The sum of contig lengths affiliated to a given group was plotted with ggplots in the R environment [51].
(c) Cross-contamination filtering
To remove contigs derived from cross-contamination during the sequencing step, all SAG assemblies from the same Illumina run were compared against all others with blastn (e-value cut-off 1 × 10−5). This led to the inclusion of one SAG from a MAST lineage (TOSGAG23-1, GenBank accession ERX1271190) that was multiplexed with SAGs 7–12. Each contig was flagged as candidate contaminant if its alignment length with a contig from another SAG was equal to or higher than 95% of the length of its best hit, with a nucleotide identity higher than 99.5%. The number of reads recruited to each candidate contig was used to define the source of the contamination: the SAG containing the contig with the highest read coverage was defined as the source SAG, and the corresponding contigs from the other SAGs were considered as contaminants and discarded.
(d) Annotation of non-target contigs
Because the virus contigs detected in SAGs 8 and 12 had best hits with circular viruses, the contigs were first circularized with the geneious program v. 10.0.5 [52], and ORFs were predicted with Glimmer [53].
The conserved motifs of the viral replicase gene [54,55] were manually searched by inspection of the predicted amino acids sequence located in the N-terminal endonuclease domain and in the C-terminal superfamily 3 helicase domain using MAFFT v. 7.305b (--localpair –maxiterate 1000). The best blastp hits to these ORFs were complemented with sequences retrieved from GenBank and the Ocean Atlas genes database [56] (electronic supplementary material, table S2). Multiple sequence alignments were performed with MAFFT v. 7.305b (--localpair --maxiterate 1000) [57], and trimmed with trimAI v. 1.2 (−automated1 method) [47]. For each alignment, protein evolution models were selected using ProtTest v. 3.4.2 [58] with the Akaike Information Criterion (AIC) (LG+I+G for ORF1 and RTREV+I+G+F for ORF2). Phylogenies were built by the maximum-likelihood method implemented in RAxML v. 8.2.9 [48], and plotted in FigTree v. 1.4.3 (http://tree.bio.ed.ac.uk/software/figtree/).
(e) Screening assemblies for information about mating type
In Ostreococcus species, population genomics analyses have revealed two anciently diverged 500 kb genomic regions with supressed recombination, which are candidate mating type regions [28]. As in many bipolar mating type systems, orthologous genes on this mating type locus (MT) cluster phylogenetically by mating type, not by species [28]. This is as expected if the origin of mating types predates speciation within this genus, as previously observed in the Volvox genus [59]. We took advantage of this deep divergence between 23 orthologous gene families of the two mating types, gametologs [60], to screen the SAG assemblies for homologous sequences.

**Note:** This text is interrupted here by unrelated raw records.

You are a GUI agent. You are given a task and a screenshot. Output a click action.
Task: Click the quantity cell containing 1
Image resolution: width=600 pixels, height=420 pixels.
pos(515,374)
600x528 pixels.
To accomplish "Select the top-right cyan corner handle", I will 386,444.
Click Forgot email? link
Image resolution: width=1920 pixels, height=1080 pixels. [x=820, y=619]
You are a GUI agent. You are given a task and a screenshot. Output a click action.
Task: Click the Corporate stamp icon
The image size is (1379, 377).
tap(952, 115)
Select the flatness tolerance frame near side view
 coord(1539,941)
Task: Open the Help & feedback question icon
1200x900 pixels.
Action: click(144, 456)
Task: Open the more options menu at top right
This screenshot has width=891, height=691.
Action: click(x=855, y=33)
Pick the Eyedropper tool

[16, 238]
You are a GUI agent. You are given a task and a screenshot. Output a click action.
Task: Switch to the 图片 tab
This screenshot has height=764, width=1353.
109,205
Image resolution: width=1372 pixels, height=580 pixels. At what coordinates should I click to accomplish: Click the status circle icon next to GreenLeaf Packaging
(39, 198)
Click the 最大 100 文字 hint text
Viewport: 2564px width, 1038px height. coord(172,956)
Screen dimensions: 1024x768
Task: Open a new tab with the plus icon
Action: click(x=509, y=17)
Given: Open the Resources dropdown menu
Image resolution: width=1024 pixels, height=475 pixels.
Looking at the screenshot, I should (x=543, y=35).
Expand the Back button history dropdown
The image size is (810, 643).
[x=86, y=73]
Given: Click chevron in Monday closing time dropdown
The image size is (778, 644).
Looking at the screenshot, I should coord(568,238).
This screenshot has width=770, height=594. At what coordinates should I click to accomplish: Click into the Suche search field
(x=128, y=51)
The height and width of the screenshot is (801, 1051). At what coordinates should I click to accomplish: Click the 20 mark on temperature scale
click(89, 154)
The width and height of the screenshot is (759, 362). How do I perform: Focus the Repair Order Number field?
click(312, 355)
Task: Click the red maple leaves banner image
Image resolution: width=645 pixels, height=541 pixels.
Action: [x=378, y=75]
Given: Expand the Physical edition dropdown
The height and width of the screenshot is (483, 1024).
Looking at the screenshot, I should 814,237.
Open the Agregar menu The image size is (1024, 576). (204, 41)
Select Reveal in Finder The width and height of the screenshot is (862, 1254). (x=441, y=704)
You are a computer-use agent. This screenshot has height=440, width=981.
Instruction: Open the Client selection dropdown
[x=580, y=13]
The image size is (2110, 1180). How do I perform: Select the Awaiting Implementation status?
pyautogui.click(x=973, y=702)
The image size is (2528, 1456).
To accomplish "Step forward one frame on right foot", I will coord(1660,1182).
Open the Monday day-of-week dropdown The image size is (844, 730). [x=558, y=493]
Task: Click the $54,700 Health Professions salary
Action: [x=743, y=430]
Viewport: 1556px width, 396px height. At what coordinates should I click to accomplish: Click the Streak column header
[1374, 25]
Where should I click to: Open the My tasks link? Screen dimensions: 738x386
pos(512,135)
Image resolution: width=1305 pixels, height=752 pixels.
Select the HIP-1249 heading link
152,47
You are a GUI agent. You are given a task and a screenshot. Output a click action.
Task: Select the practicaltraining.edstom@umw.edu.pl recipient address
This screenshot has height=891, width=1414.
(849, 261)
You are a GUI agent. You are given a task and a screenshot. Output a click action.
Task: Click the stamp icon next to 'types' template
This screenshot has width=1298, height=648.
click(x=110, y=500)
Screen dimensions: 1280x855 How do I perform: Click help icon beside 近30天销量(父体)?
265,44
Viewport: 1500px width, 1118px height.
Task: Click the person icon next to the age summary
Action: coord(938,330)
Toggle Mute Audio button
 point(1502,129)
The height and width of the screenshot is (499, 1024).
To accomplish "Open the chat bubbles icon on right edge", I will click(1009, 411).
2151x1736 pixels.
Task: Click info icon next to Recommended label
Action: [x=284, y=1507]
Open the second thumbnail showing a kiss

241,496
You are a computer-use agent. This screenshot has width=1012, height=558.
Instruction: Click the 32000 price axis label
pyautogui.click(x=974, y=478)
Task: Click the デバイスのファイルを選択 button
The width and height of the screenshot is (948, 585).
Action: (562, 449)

Briefly, orthologous gene families were obtained following an ‘all-against-all’ protein sequence similarity search, performed with blastp (maximum e-value 1 × 10−4) and gene families were delineated using OrthoFinder (v. 2.1.2) [61]. The dataset consists of 23 genes in the eight sequenced Mamiellophyceae genomes [28] and contains gene families consisting exclusively of gametologs in the eight sequenced Mamiellales genomes: O. tauri RCC4221 [23], O. tauri RCC1115 [28], B. prasinos RCC1105 [27], M. commoda RCC299, M. pusillla CCMP1545 [26], O. lucimarinus [24], O. spp. RCC809 and O. mediterraneus RCC2590 [25]. Protein coding sequences of these genes in the Ostreococcus SAG assemblies were extracted manually from the tblastn nucleotide alignments.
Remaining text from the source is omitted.